* [SET EXERCISE] Print each of the following records word for word, keeping every line in its original order.

* [LISTING]
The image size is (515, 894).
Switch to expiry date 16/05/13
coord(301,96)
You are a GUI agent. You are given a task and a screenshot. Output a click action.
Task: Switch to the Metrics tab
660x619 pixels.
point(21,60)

* [EXERCISE RESULT]
The image size is (515, 894).
Switch to expiry date 16/05/13
coord(301,96)
You are a GUI agent. You are given a task and a screenshot. Output a click action.
Task: Switch to the Metrics tab
660x619 pixels.
point(21,60)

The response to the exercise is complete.